■ Work request
Output, exactly as written, the lines below starting at the line containing "Tap Android back key under figure 27 screen" and ending at the line containing "You are a GUI". Drop the pictures and keep both end lines.

■ Material supplied
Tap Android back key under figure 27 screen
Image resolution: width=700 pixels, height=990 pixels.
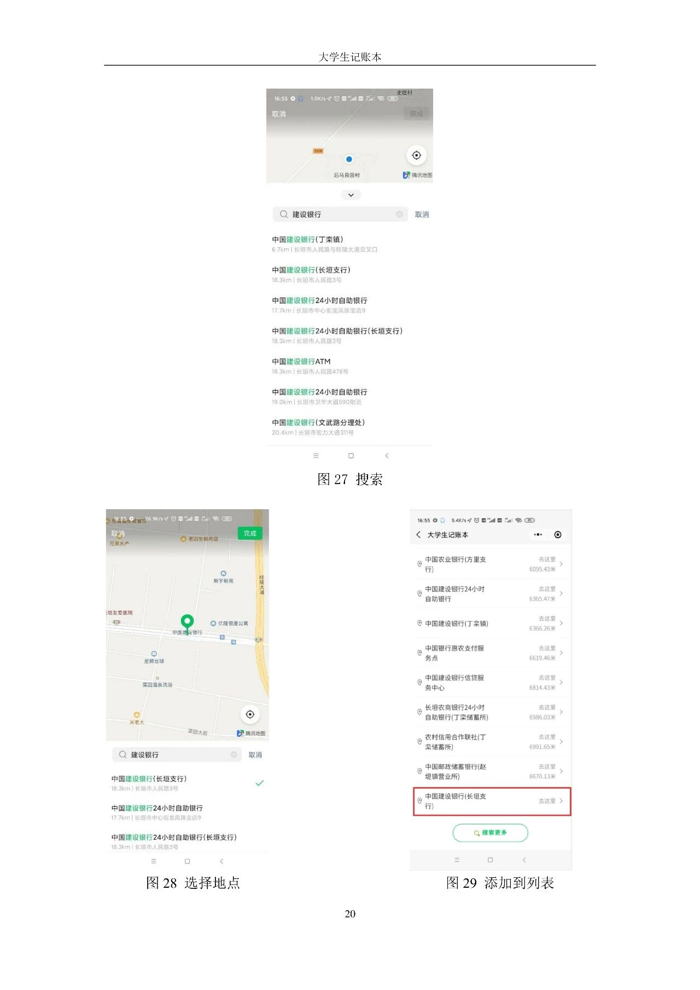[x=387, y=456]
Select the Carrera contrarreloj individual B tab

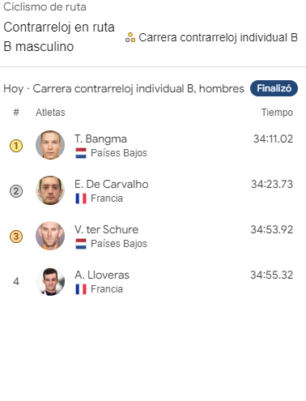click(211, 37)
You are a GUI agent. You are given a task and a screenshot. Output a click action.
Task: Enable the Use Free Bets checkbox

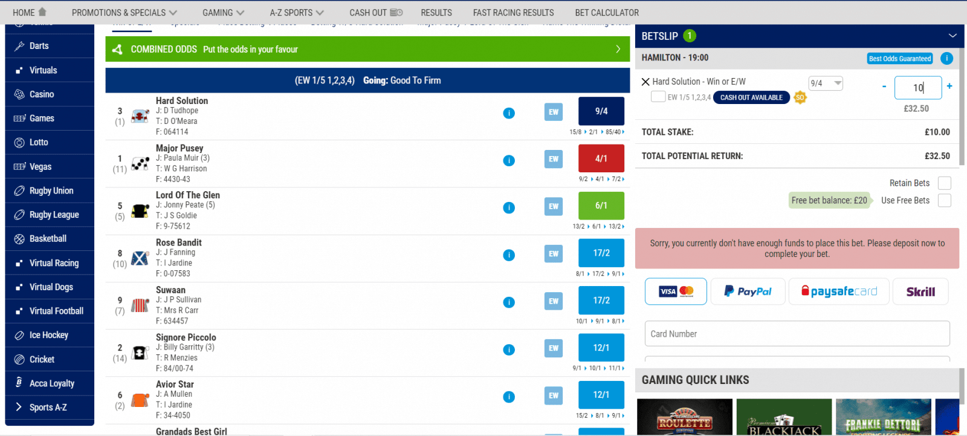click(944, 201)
---
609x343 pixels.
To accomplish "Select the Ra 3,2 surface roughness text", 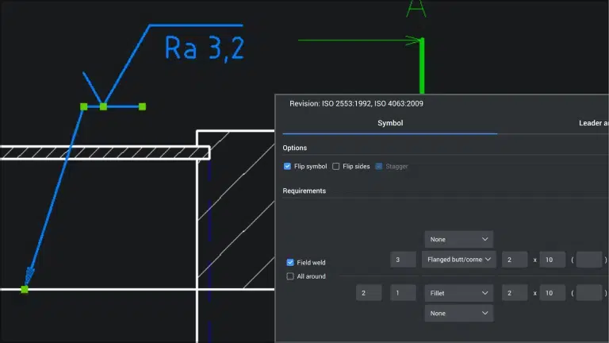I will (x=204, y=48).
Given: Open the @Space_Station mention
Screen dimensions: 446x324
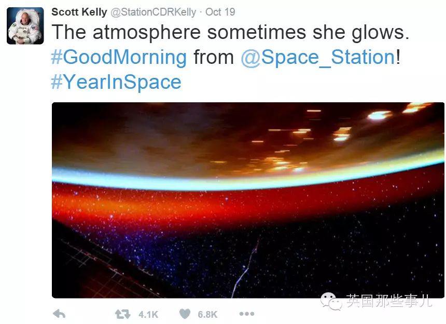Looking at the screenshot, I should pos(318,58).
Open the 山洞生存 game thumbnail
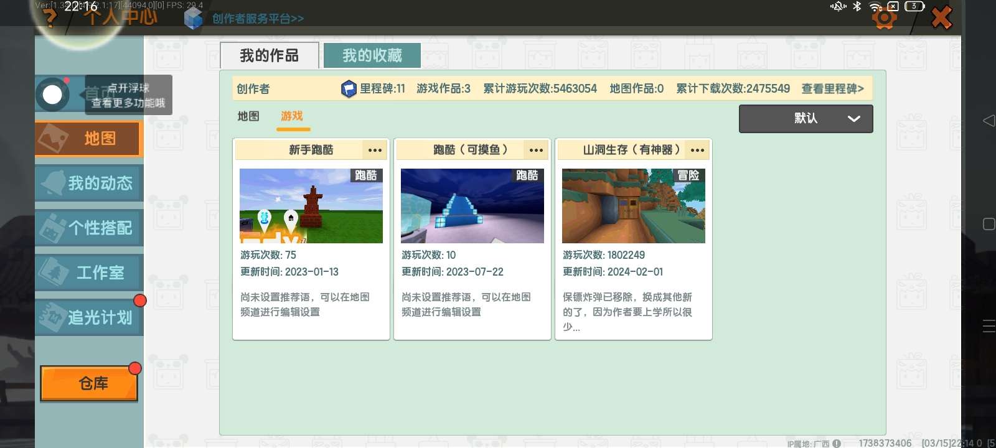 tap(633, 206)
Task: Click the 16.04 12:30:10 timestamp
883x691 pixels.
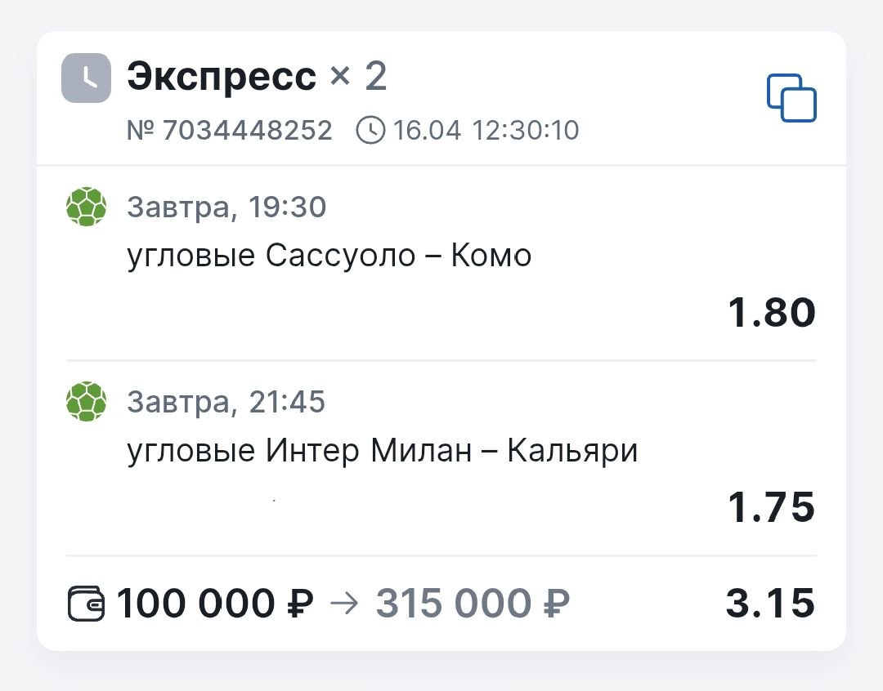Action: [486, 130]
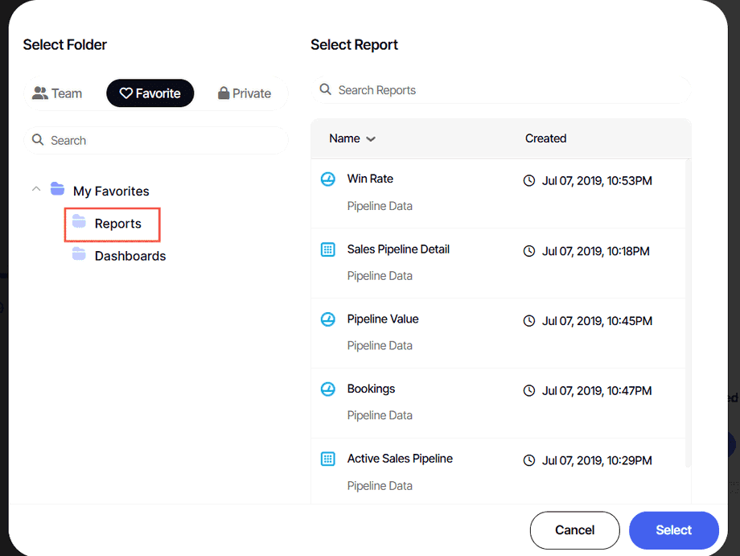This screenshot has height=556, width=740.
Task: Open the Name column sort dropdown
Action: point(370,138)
--
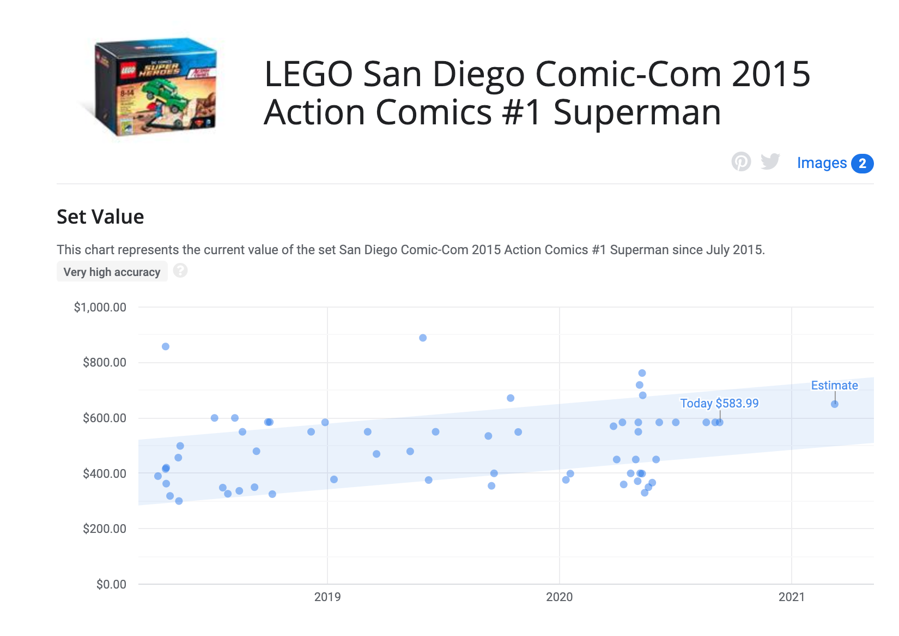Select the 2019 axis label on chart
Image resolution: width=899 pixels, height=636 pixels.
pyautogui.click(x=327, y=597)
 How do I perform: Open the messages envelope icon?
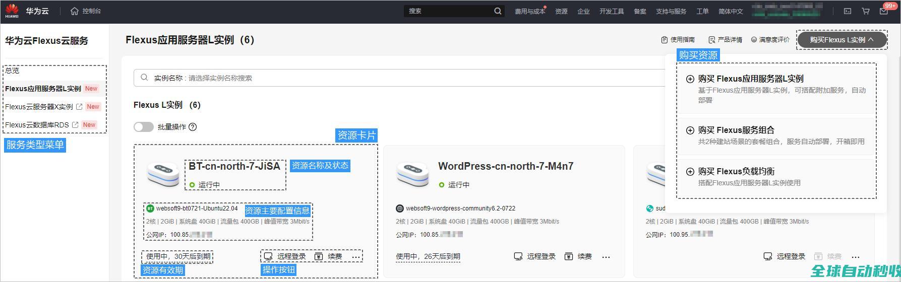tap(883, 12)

■ Result for this exercise
Tap Android back key under figure 27 screen
Image resolution: width=700 pixels, height=990 pixels.
[x=387, y=456]
Select the Carrera contrarreloj individual B tab

click(211, 37)
You are a GUI agent. You are given a task and a screenshot. Output a click action.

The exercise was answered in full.